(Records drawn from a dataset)
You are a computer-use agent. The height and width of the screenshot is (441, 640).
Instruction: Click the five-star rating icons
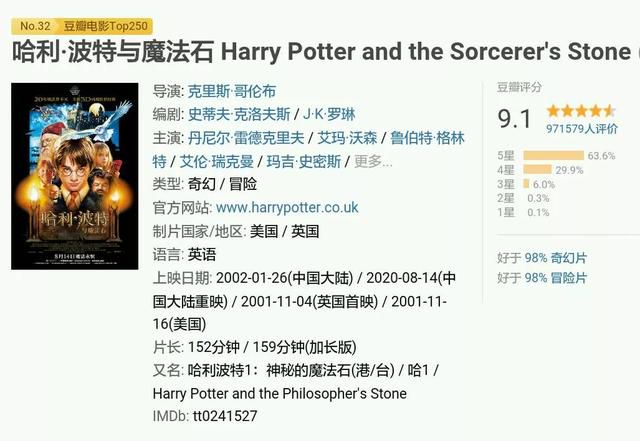581,111
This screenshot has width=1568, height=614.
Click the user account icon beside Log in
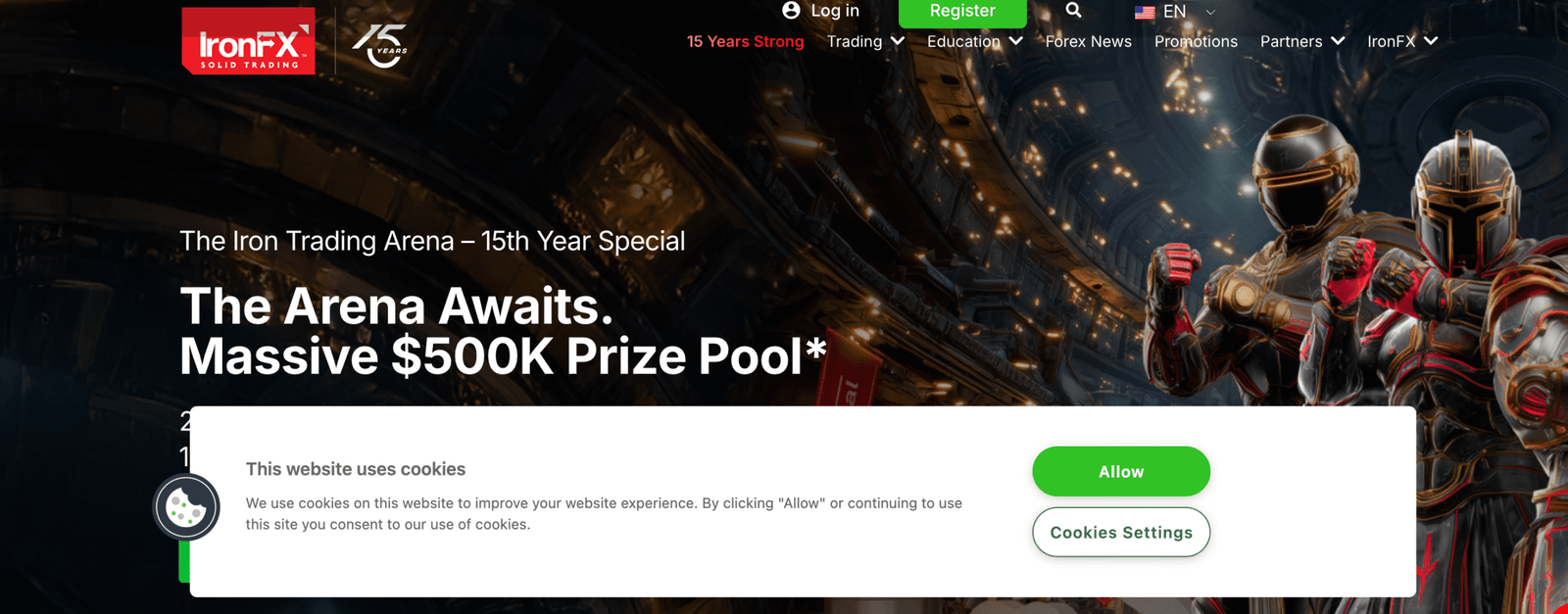(791, 11)
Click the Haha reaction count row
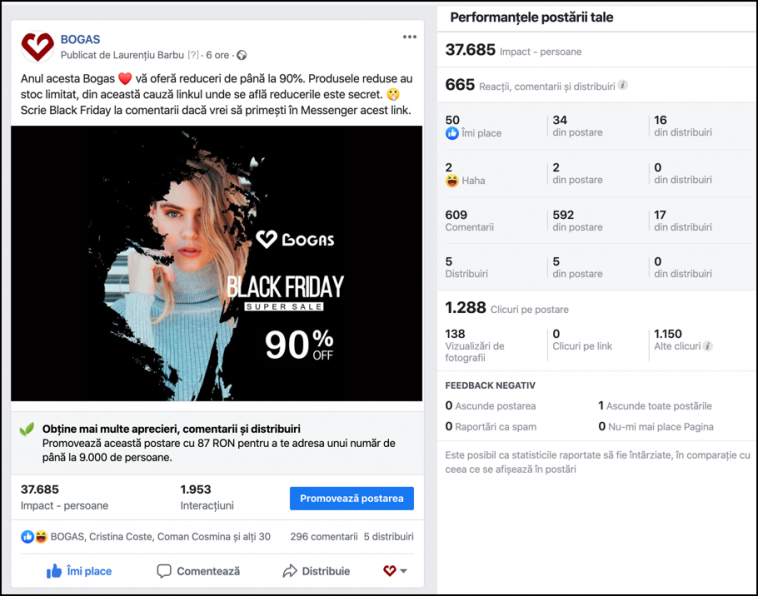 [596, 174]
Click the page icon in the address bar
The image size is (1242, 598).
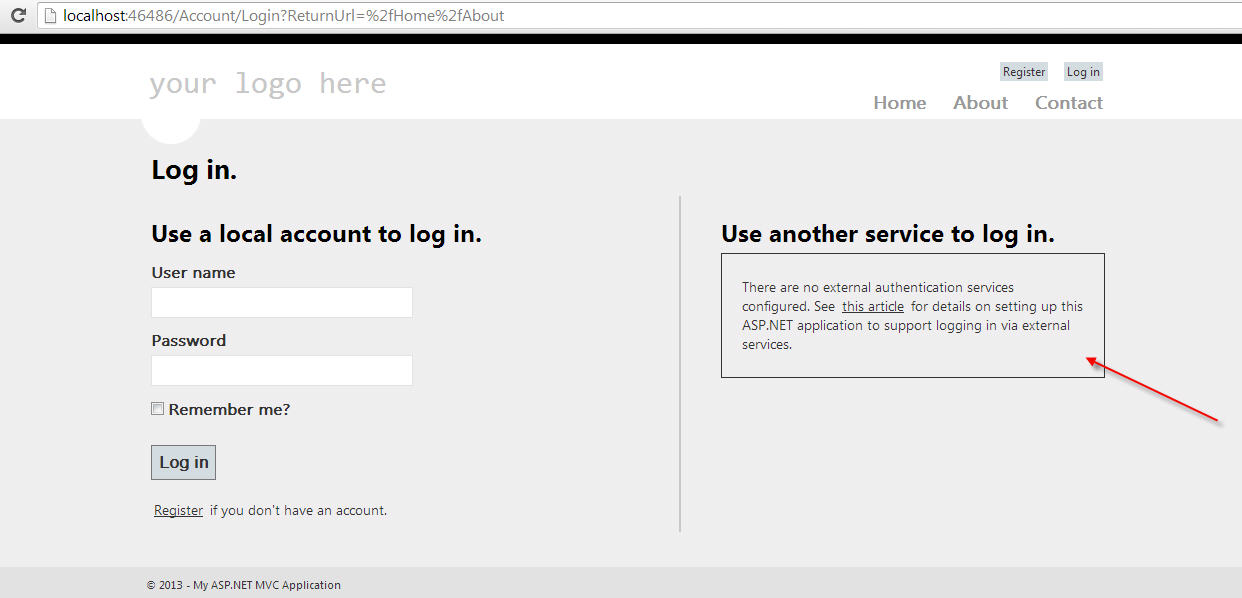click(49, 16)
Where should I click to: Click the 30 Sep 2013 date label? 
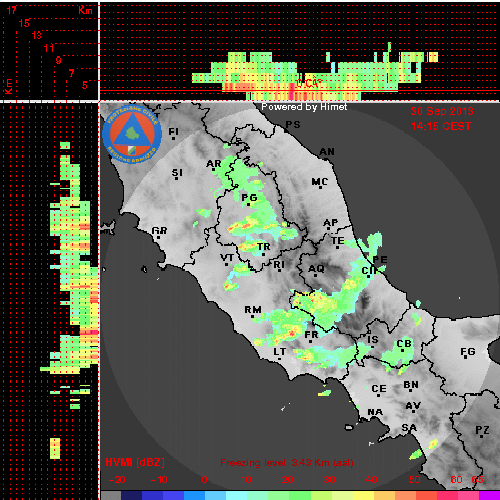click(x=442, y=111)
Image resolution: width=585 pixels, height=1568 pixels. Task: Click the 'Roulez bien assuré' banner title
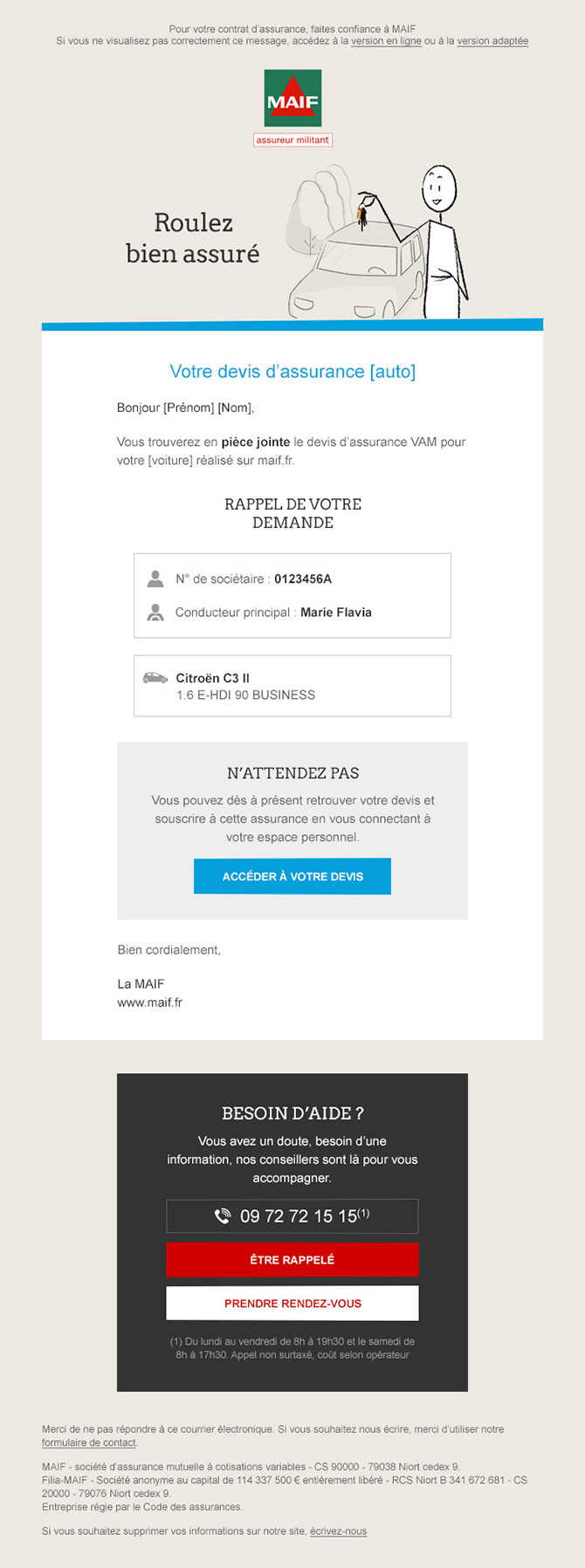[193, 238]
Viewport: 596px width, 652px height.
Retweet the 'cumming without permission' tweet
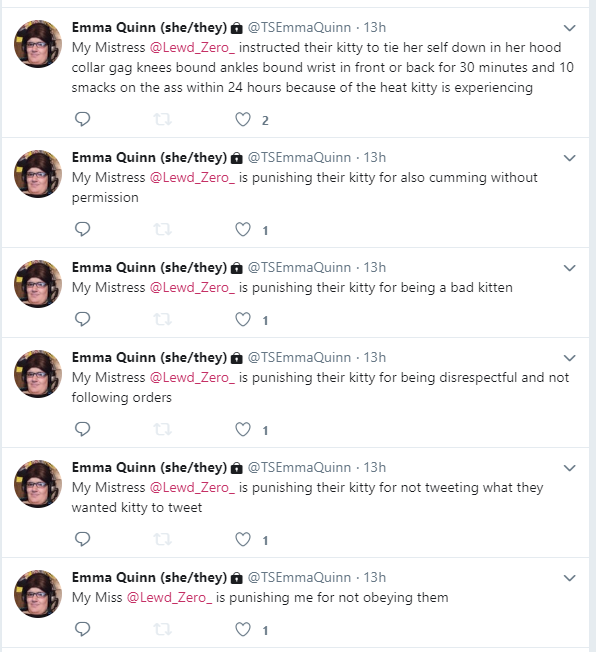[163, 229]
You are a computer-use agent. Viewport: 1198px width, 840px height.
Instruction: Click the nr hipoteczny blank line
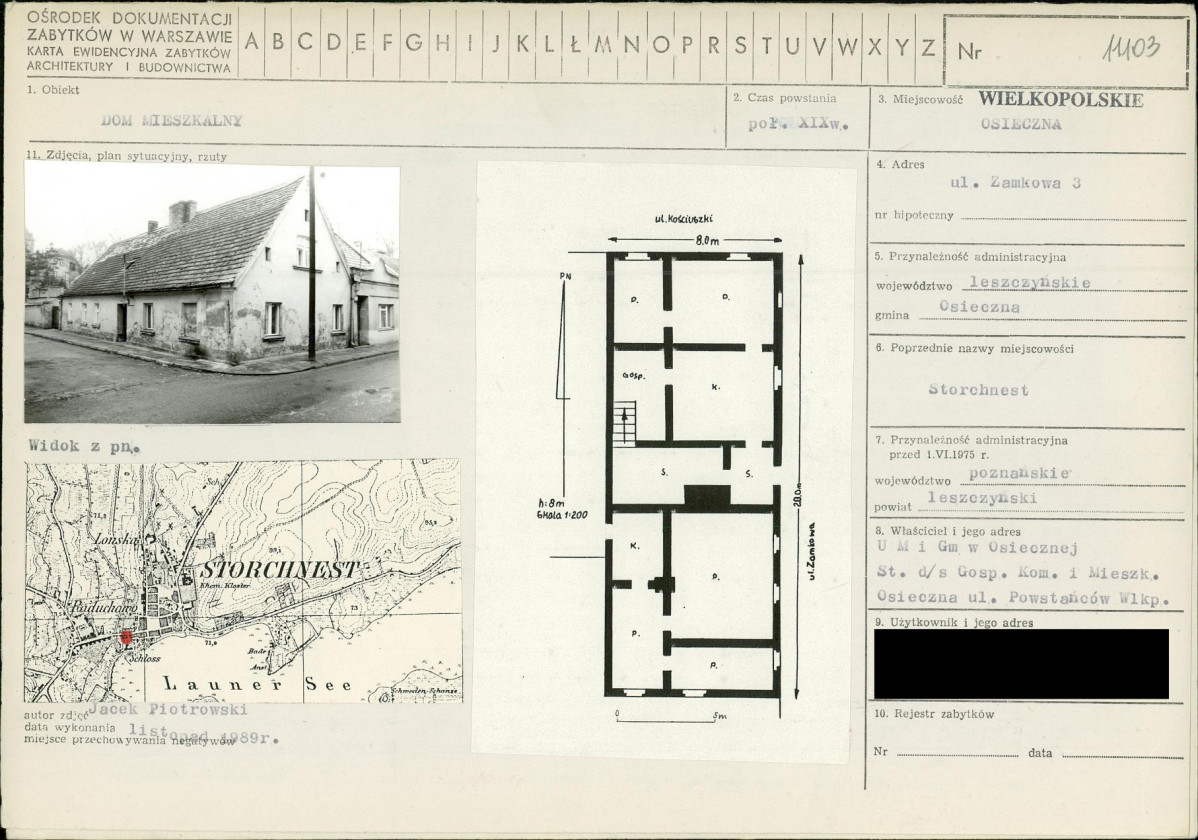coord(1073,216)
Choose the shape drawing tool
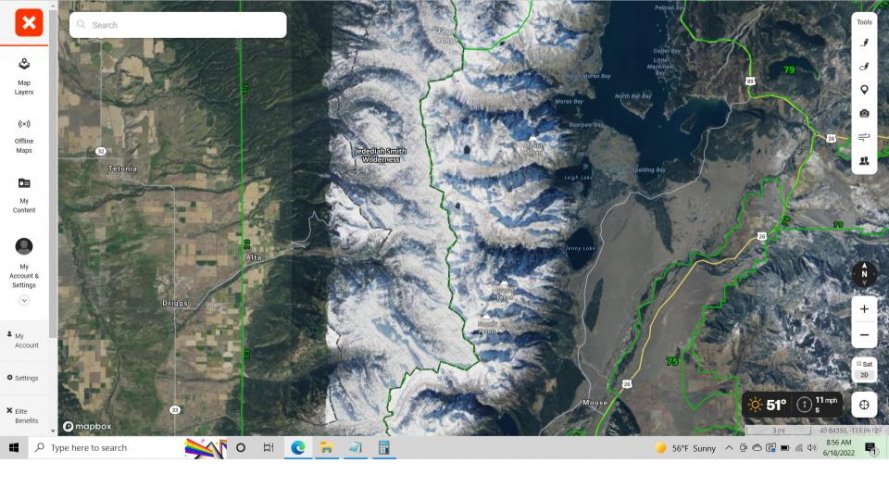 864,66
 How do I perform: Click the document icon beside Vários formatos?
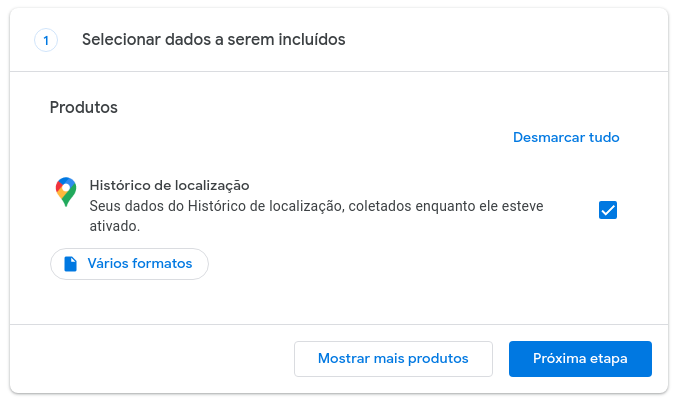tap(70, 264)
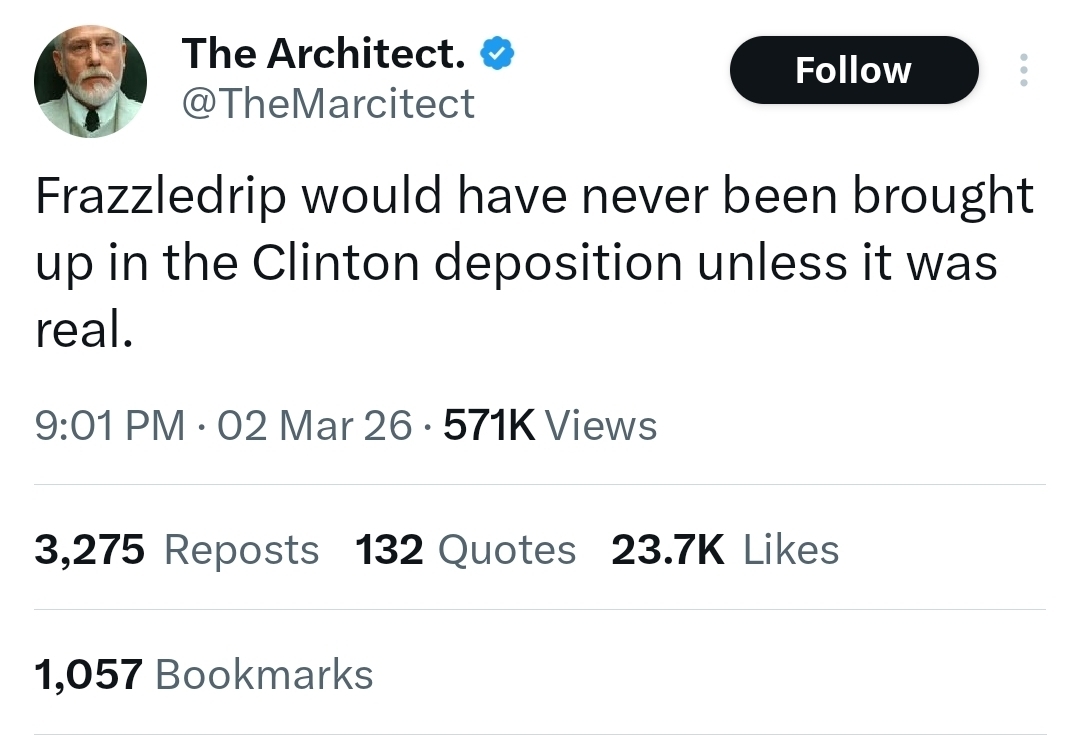The width and height of the screenshot is (1080, 735).
Task: Click the word 'Frazzledrip' in the tweet
Action: tap(159, 197)
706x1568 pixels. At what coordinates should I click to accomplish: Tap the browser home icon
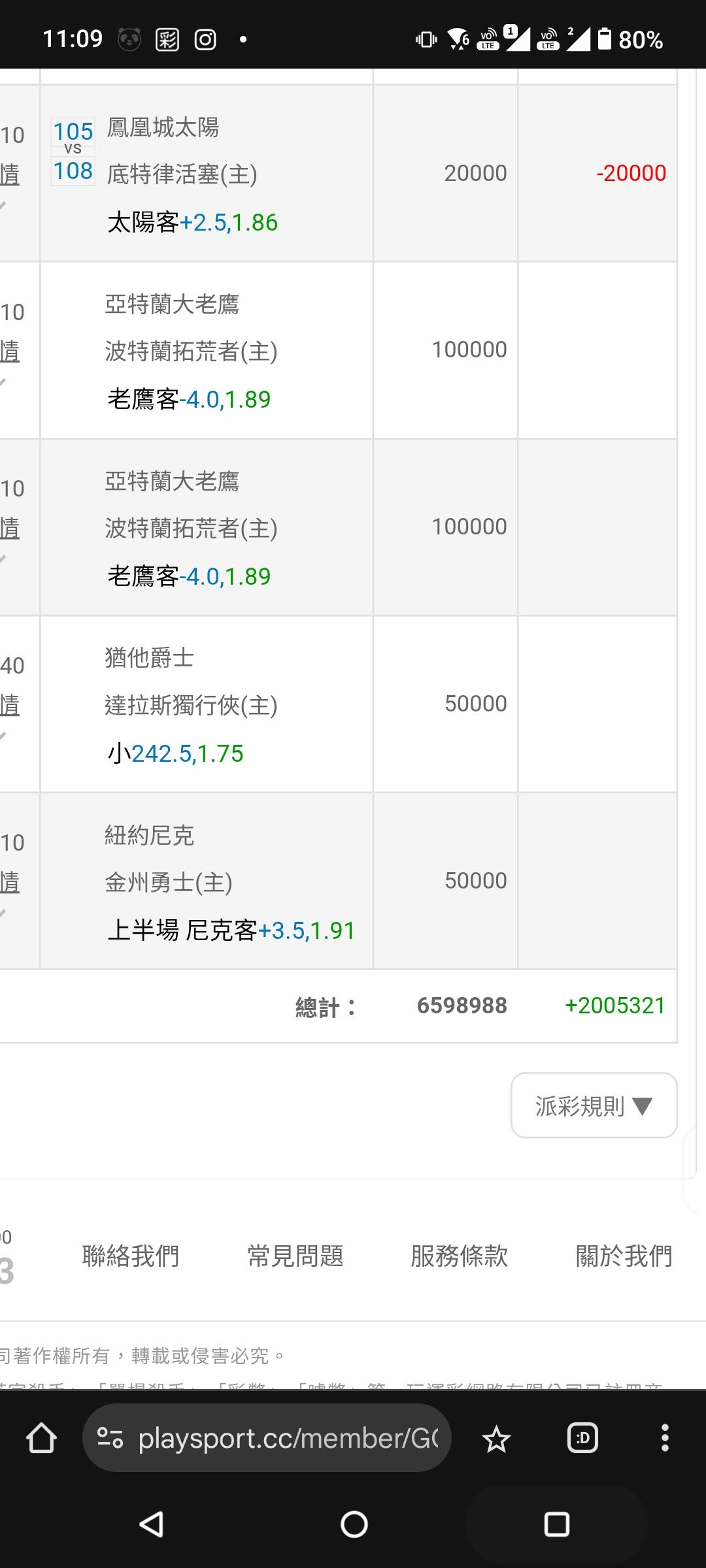pos(41,1438)
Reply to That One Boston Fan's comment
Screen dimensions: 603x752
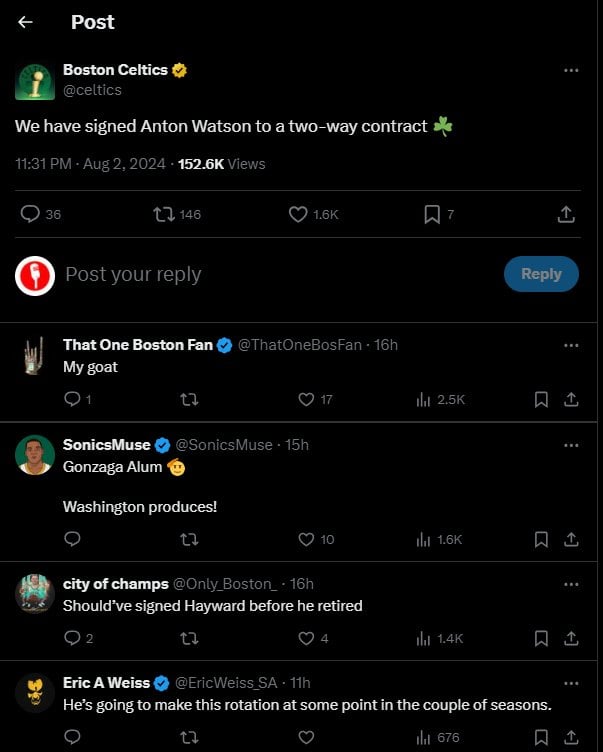(x=72, y=399)
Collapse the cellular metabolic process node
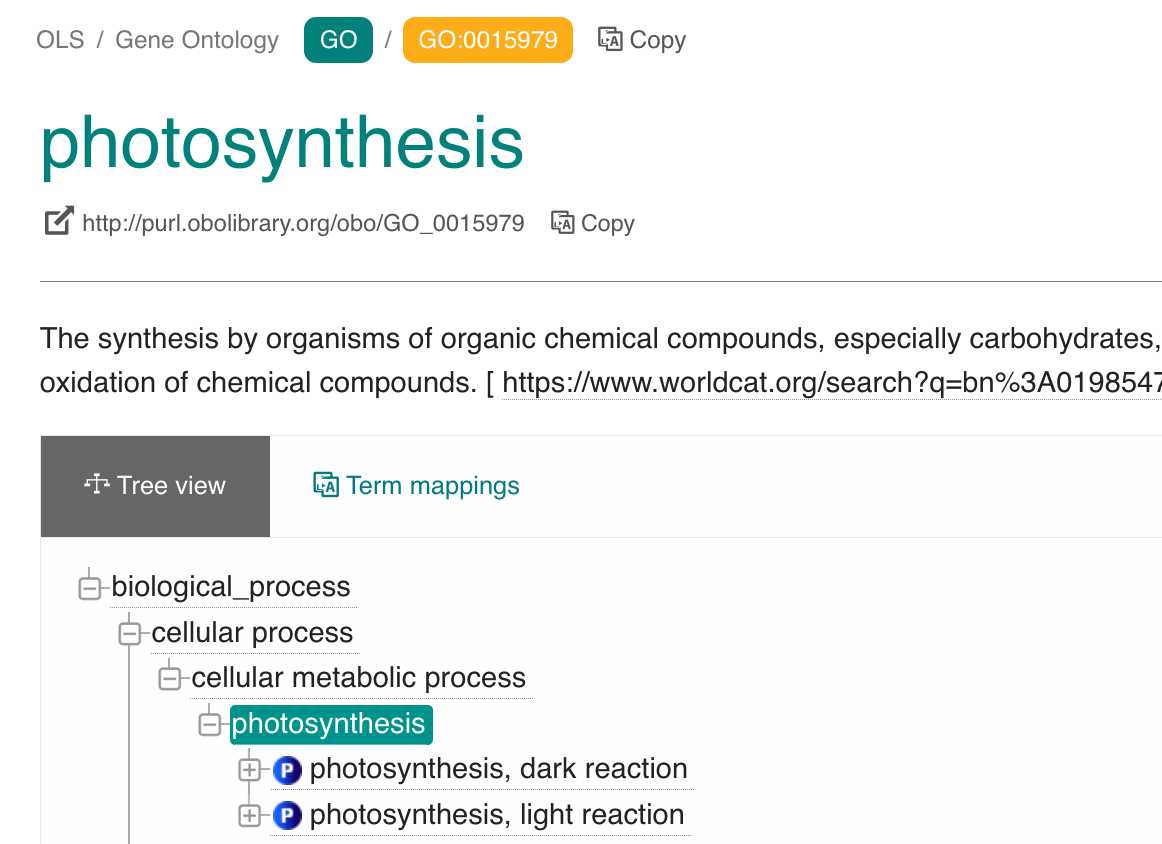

BRIEF:
Would you please repeat each record exactly? Leave the pictures out.

RESPONSE TO THIS TASK:
You are a computer-use agent. The height and width of the screenshot is (441, 640).
Instruction: Click the five-star rating icons
581,111
This screenshot has width=1568, height=614.
Click the user account icon beside Log in
(791, 11)
Click the Haha reaction count row
 [596, 174]
Click the page icon in the address bar
The image size is (1242, 598).
click(49, 16)
Where should I click to: Click the 30 Sep 2013 date label? 
click(x=442, y=111)
Image resolution: width=585 pixels, height=1568 pixels. Task: Click the 'Roulez bien assuré' banner title
[193, 238]
Viewport: 596px width, 652px height.
Retweet the 'cumming without permission' tweet
[163, 229]
You are a computer-use agent. Viewport: 1198px width, 840px height.
Instruction: Click the nr hipoteczny blank line
coord(1073,216)
Choose the shape drawing tool
 864,66
 How do I perform: Click the document icon beside Vários formatos?
tap(70, 264)
The width and height of the screenshot is (1080, 735).
Task: Click the word 'Frazzledrip' in the tweet
Action: tap(159, 197)
706x1568 pixels. At what coordinates should I click to accomplish: Tap the browser home icon
pos(41,1438)
Reply to That One Boston Fan's comment
Screen dimensions: 603x752
(x=72, y=399)
Collapse the cellular metabolic process node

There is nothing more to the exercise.